**TASK DESCRIPTION**
Wherever a line in the data below holds "link", copy that line.

**DATA TO EXAMINE**
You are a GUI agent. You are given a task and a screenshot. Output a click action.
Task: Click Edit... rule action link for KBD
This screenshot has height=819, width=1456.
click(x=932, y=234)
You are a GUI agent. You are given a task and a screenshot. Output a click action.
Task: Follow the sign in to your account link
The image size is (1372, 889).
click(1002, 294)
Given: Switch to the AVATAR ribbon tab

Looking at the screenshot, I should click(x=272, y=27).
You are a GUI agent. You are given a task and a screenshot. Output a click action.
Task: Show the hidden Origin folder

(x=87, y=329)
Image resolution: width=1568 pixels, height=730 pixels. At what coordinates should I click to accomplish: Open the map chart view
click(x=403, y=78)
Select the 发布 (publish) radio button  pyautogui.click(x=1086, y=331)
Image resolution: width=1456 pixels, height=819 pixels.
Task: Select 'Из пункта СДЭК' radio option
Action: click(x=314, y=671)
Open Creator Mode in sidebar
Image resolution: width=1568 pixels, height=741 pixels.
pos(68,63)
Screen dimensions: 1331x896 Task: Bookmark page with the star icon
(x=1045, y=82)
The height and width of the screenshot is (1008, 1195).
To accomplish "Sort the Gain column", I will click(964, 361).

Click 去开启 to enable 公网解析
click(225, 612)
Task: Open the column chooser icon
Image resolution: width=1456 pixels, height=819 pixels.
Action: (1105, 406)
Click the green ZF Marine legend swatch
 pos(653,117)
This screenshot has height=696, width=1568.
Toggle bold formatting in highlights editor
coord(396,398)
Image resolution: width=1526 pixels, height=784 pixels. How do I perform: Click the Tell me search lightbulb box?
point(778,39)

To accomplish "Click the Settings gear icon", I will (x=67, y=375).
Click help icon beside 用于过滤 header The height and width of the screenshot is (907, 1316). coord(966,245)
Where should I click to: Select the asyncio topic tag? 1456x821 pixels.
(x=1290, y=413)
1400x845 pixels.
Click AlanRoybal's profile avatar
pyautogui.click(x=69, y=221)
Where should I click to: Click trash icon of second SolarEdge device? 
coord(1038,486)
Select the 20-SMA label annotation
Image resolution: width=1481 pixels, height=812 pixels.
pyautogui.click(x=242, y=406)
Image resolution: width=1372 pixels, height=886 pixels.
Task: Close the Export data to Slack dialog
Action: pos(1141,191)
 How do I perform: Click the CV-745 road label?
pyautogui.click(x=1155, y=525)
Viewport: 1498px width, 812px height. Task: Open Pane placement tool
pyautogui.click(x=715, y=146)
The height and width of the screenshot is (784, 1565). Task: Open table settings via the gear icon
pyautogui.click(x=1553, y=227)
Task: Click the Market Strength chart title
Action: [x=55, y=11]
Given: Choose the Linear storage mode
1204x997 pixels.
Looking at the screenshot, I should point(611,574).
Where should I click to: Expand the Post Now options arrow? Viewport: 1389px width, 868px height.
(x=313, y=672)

**SOLUTION**
Task: Click Edit... rule action link for KBD
Task: Follow the sign in to your account link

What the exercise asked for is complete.